ECLI:NL:CRVB:2017:603
Centrale Raad van Beroep
- Hoger beroep
- Rechtspraak.nl
Intrekking en terugvordering van bijstand wegens niet-gemelde kasstortingen
In deze zaak heeft de Centrale Raad van Beroep op 21 februari 2017 uitspraak gedaan in hoger beroep tegen een eerdere uitspraak van de rechtbank Gelderland. Appellante ontving sinds april 2006 bijstand op grond van de Wet werk en bijstand (WWB). Na een rechtmatigheidsonderzoek bleek dat appellante in de periode van 29 augustus 2012 tot en met 2 december 2013 zeventien kasstortingen had ontvangen op haar bankrekening, zonder deze te melden. Het college van burgemeester en wethouders van Nijmegen heeft daarop de bijstand van appellante herzien en de teveel ontvangen bijstand teruggevorderd, omdat appellante haar inlichtingenverplichting had geschonden.
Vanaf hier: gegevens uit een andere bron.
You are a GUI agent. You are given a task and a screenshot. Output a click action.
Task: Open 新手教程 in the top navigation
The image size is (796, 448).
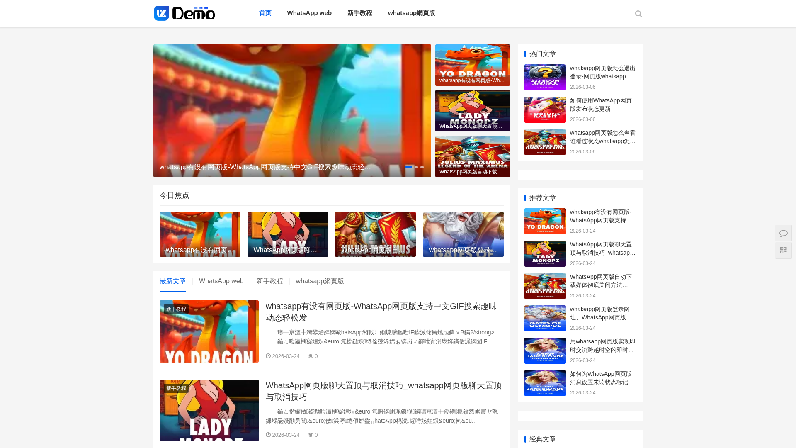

Appellante stelde dat zij niet op de hoogte was van de meldingsplicht voor leningen en dat haar financiële situatie zorgwekkend was, wat zou moeten leiden tot een uitzondering op de terugvordering. De Raad oordeelde echter dat appellante had moeten begrijpen dat de ontvangen bedragen van invloed waren op haar recht op bijstand en dat er geen dringende redenen waren om van terugvordering af te zien. De Raad bevestigde de eerdere uitspraak van de rechtbank en verklaarde het hoger beroep ongegrond.